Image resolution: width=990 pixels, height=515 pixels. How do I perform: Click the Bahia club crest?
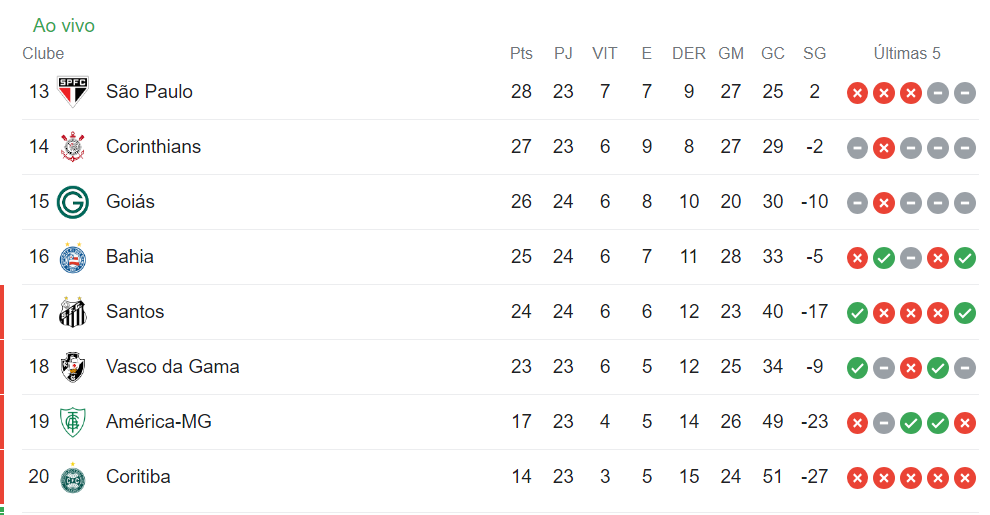tap(73, 257)
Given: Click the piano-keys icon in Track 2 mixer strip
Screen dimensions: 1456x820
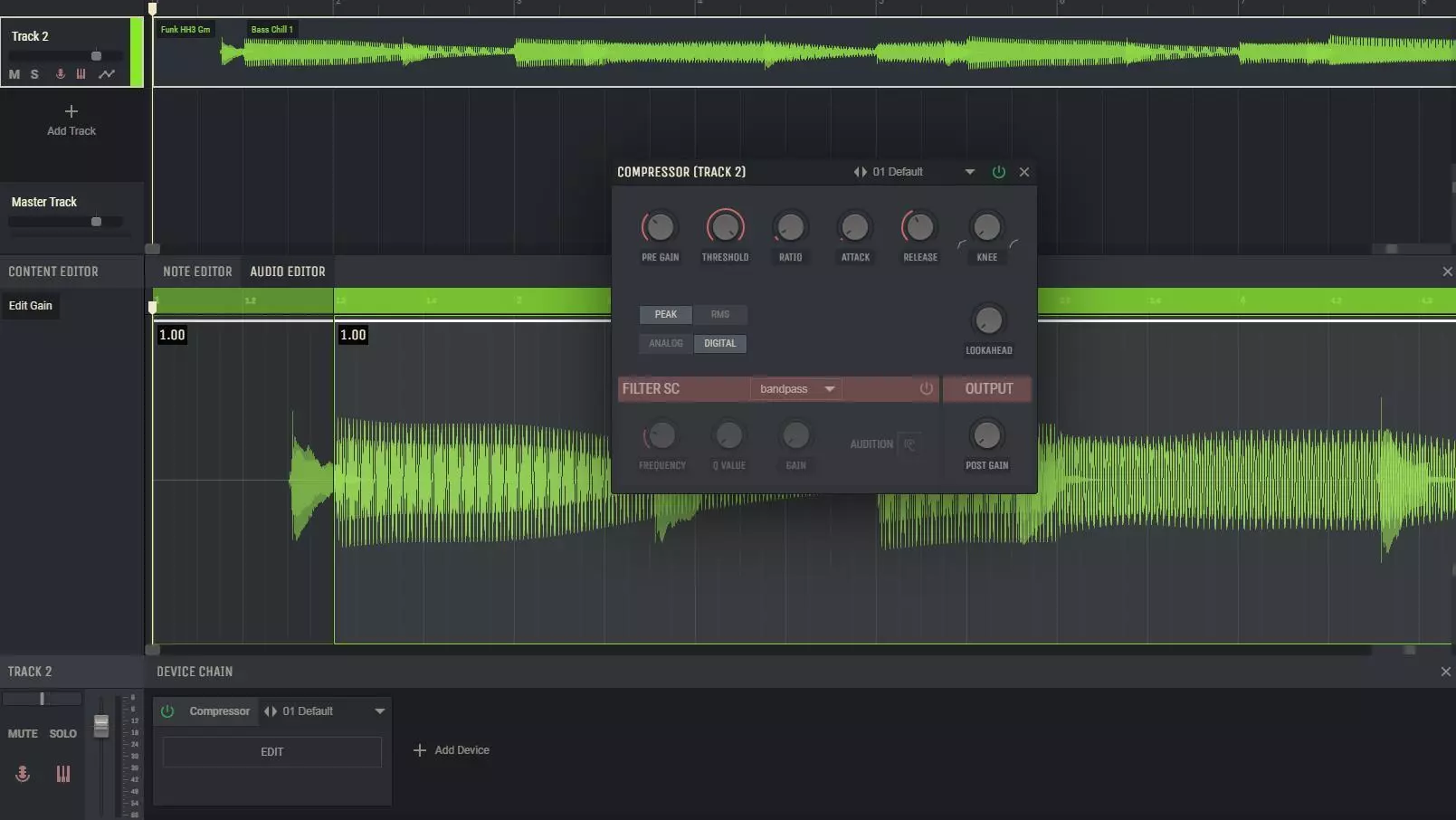Looking at the screenshot, I should pyautogui.click(x=63, y=774).
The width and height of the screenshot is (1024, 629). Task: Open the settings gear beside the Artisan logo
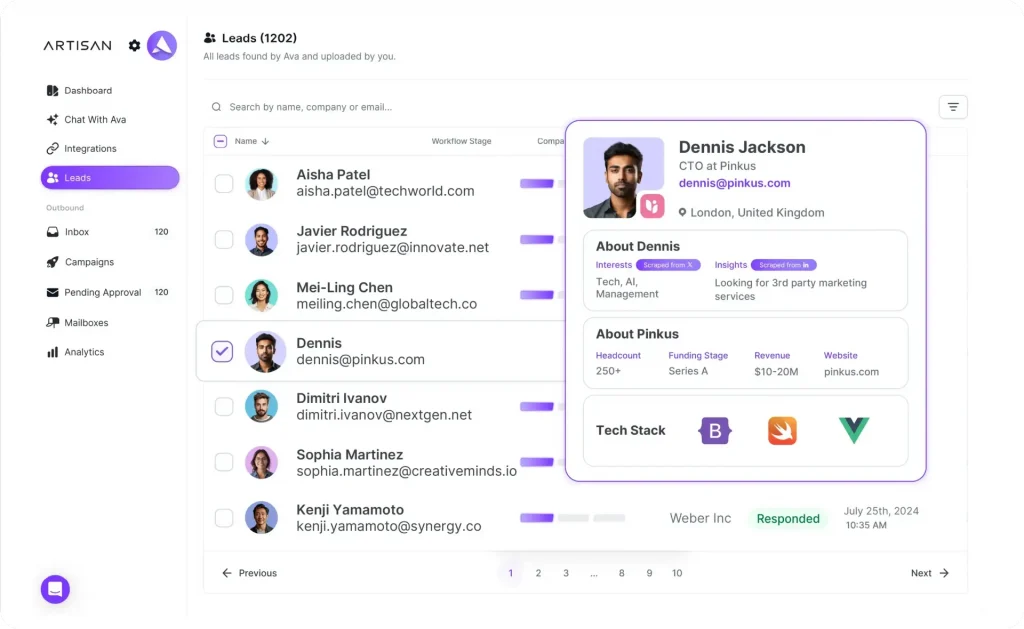(134, 45)
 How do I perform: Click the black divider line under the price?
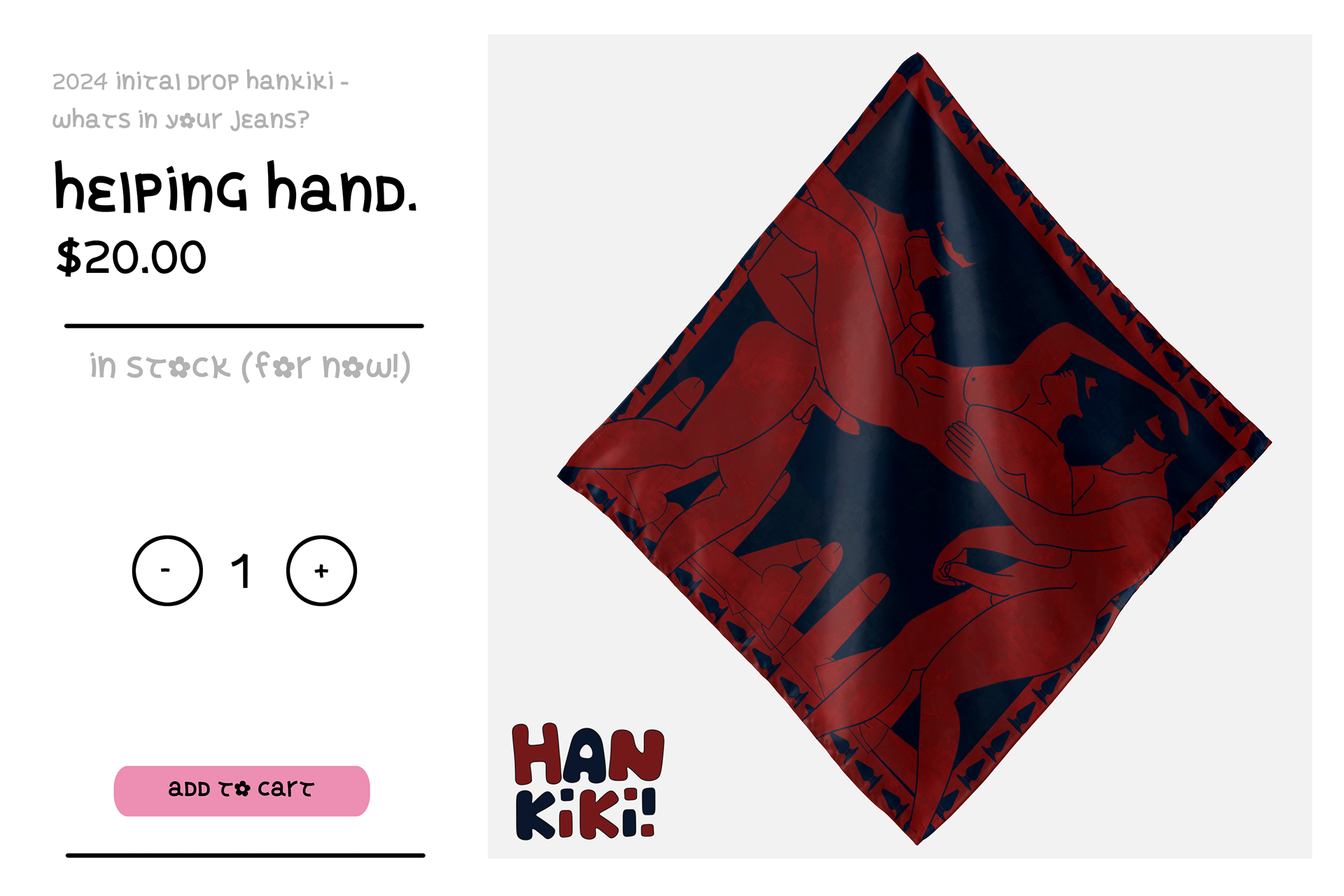[x=244, y=326]
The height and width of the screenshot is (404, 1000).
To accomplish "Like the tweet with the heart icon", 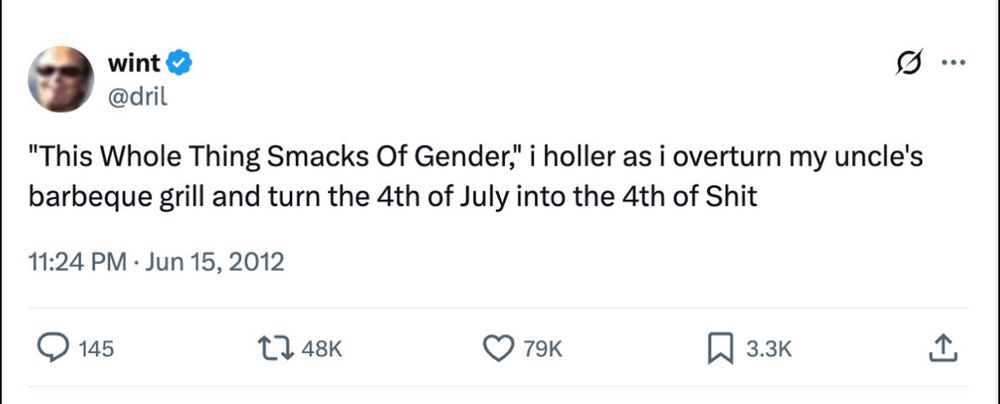I will pos(497,347).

• ABOUT THIS TASK: Look above for the line with "The width and" and the line with "The height and". Give again exactly those two lines and all lines between them, pictures excluded.

• OUTPUT OF THE EXERCISE:
The width and height of the screenshot is (1024, 629). Task: Open the settings gear beside the Artisan logo
(134, 45)
 How do I perform: Click the black divider line under the price?
[x=244, y=326]
The height and width of the screenshot is (404, 1000).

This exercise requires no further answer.